If script references empty sections in LOADADDR/ADDR commands

.empty  : { *(.empty ) }
.text   : AT(LOADADDR (.empty) + SIZEOF (.empty)) { *(.text) }

then an empty section will be removed and LOADADDR/ADDR will evaluate to null.
It is not that user may expect from using of the generic script, what is a common case.

There is a trivial fix for that, so I would do that.

Diff Detail

Repository
rLLD LLVM Linker

Event Timeline

grimar created this revision.Nov 16 2018, 2:28 AM
ruiu added a comment.Nov 29 2018, 11:12 AM

I really don't like to add more code to the linker script support to make it more and more compatible with GNU, as there is not official language spec and there will always be an incompatibility. How much important is this patch? I think you should discuss that more before start trying to fix. We should not try to "fix" all the reported "issues".

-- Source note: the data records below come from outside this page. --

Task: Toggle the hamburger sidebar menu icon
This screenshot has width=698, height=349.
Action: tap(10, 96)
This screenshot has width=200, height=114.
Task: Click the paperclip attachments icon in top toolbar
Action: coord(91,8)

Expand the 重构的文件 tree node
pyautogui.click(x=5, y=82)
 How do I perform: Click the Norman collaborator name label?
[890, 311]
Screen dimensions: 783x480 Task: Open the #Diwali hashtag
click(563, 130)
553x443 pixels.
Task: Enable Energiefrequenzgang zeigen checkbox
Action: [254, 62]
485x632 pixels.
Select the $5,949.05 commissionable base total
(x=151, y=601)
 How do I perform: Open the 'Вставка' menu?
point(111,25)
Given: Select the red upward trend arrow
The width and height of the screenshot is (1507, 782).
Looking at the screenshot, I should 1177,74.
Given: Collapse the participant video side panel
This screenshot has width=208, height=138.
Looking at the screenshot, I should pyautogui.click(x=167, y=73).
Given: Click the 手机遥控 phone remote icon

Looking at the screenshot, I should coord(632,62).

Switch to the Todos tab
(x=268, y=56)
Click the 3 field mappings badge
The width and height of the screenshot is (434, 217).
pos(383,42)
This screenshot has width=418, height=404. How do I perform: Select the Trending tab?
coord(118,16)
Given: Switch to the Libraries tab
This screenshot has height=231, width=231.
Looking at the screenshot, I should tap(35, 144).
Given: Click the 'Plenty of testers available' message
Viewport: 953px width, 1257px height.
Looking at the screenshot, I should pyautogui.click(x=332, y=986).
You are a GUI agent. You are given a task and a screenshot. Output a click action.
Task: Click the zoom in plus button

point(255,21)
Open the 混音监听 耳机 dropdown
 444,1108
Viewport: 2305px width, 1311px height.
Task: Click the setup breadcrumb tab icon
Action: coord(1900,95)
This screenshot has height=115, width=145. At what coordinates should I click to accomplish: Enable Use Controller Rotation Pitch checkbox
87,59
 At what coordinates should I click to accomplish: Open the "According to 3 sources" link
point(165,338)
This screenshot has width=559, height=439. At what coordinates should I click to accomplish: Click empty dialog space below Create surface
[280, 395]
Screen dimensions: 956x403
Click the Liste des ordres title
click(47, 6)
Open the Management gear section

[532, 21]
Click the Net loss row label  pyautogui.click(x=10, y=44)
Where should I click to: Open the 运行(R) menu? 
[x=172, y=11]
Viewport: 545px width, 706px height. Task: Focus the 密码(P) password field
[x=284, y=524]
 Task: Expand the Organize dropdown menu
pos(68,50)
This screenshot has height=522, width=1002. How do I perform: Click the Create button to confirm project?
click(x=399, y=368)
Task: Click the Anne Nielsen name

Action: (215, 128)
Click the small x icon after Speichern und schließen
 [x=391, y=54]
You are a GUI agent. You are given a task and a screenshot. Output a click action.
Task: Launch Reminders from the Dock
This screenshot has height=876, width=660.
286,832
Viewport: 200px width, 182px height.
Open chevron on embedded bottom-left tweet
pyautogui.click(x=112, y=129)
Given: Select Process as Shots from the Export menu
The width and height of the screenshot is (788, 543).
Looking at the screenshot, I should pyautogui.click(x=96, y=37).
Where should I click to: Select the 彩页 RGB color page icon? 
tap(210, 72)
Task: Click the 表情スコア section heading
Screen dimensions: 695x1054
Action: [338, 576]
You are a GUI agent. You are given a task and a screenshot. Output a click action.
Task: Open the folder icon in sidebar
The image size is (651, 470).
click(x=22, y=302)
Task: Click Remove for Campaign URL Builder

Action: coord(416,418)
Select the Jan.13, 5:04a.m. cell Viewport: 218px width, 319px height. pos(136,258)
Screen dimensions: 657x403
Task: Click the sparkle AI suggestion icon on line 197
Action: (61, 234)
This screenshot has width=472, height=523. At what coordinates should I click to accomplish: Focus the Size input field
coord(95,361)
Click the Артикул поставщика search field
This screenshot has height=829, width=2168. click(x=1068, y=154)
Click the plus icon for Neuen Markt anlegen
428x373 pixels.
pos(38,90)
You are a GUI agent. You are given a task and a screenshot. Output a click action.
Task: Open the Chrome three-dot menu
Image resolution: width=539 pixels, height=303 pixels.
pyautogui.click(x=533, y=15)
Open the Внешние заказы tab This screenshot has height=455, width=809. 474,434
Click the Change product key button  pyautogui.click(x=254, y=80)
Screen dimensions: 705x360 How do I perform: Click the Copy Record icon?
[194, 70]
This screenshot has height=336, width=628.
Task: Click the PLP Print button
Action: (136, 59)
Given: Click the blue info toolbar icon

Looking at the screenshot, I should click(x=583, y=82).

grimar added a reviewer: psmith.EditedNov 30 2018, 1:07 AM

+Peter, interesting to know his opinion about how much useful this one might be (or not) for embedded soft.

We already don't remove an empty section if its expression contains symbols. It seems consistent step to keep the referenced sections as well ten.
We do produce a broken output here now. Personally, I am not a user of tricky linker script features, but I think I am observing such constructions like
AT(ADDR (.section_name) + 0xABC) often in scripts in the wild. There is a difference in how do we handle the empty sections in LLD with what bfd do.
Some differences probably will never be fixed, but some can be fixed easily. I do not understand why we would want to leave the situation (fixed by this patch) "as is" when we:

  1. Already spent some time on fixing the others different cases relative to empty sections to improve consistency with the bfd.
  2. Silently produce a broken output now and reporting the error would be more complicated than actual fix perhaps.
  3. Have a user who faced and reported the issue (and an unknown number of people who did not yet) and a patch that is trivial and consistent with the overall LLD story about empty sections.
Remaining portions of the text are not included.